The pseudo-equivalent widths of "Fe II 4800'', "Mg II 4300'' and "Ca II H&K'' in high-redshift SNe Ia are found to follow the same trends with epoch as those observed in normal low-redshift SNe Ia . Furthermore, the pseudo-equivalent widths of "Fe II 4800'' and "Mg II 4300'' in high-redshift SNe Ia are found to be statistically consistent with the pseudo-equivalent widths observed in low-redshift normal SNe Ia.
The pseudo- EWs of Ca II H&K in the spectrum of SN 2002fd are consistent with those observed in SN 1991T/SN1999aa-like objects in the local Universe, quantitatively confirming the sub-type identification of this SN Ia. This feature can be used to identify 91T-like objects at high-redshift.

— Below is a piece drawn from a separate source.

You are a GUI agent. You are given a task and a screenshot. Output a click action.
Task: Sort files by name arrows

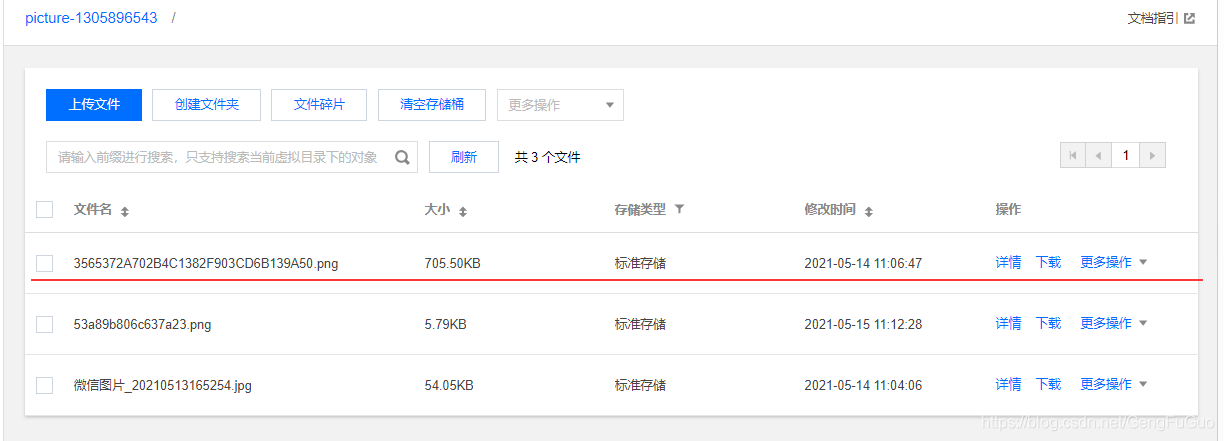click(125, 211)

The number of higher-redshift supernova used in this case study is small compared to the numbers of SNe Ia that are now being observed. Both the ESSENCE and SNLS projects are collecting large samples of SNe Ia with similar or better spectral quality. The case study presented here offers a simple method to analyze the spectra observed in these surveys and to look for systematic differences between SNe Ia at different redshifts.
Acknowledgements
G.G, A.G. and V.S. would like to thank the Göran Gustafsson Foundation for financial support. G.G. acknowledges support from the Physics Division, E.O. Lawrence Berkeley National Laboratory of the US Department of Energy under Contract No. DE-AC03-76SF000098. A.M. acknowledges financial support from Fundação para a Ciência e Tecnologia (FCT), Portugal, through project PESO/P/PRO/15139/99; The views expressed in this article are those of the authors and do not reflect the official policy and position of the United States Air Force, Department of Defense, or the US Government.